Saturday, 13 August 2011

2005

On January 9th 2005 I started a diary which I kept for exactly one year. There were a couple of reasons for doing this; 1. Joel Barish from Eternal Sunshine of the Spotless Mind kept a diary (and he was way cool!) and 2. I wanted to keep it as a reference document so that when I am old, jaded and miserable and I need to write a teenage character I can remember exactly what it was like to be young, jaded and miserable.

I recently decided it was time that I should find this diary and read it, and probably cringe a few times in the process. It turned out to be a rather enjoyable, funny, nostalgia-filled read. At first I thought that I hadn't really changed very much but when I break it down I think that I have grown quite considerably. I am now much more confident, far less insecure and much more consistently happy. In other words I was a moaning, miserable bastard. Okay so maybe I am still a moany, miserable bastard, but now I am moany and miserable in an ironic way, instead of an angsty teenage way. I think.
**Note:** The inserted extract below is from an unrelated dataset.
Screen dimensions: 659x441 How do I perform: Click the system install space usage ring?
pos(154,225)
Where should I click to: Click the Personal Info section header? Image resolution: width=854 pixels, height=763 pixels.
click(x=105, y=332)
I drank a lot back then. Often. But I knew my limits. I drink less often now, but I seem to have forgotten my limits. Or rather I know them, I just prefer to surpass them. Who says people get wiser as they get older?!?

I watched Eternal Sunshine at least once a month. I've now managed to cut that down to once a year.

I didn't finish writing a single screenplay all year. I'm glad to report that this has changed; so far this year I have finished three.

I didn't have much luck at all with the ladies. Thankfully that has changed! (Hi Laura!)

A lot of the friends I made during that year are still my friends now. Best friends in some cases. There are some that I don't see any more that I wish I did and some that I'm glad I don't. Sometimes life just gets in the way. I guess that is the true test of a friendship; if it can take all that life throws at it and survive. I wonder how many of my uni friendships will survive.

I kind of wish I'd kept a diary throughout university so that I could look back on it some day and remember every small detail. Hopefully I will remember the things that are worth remembering. The rest is probably best forgotten.

"Blessed are the forgetful:
for they get the better even of their blunders."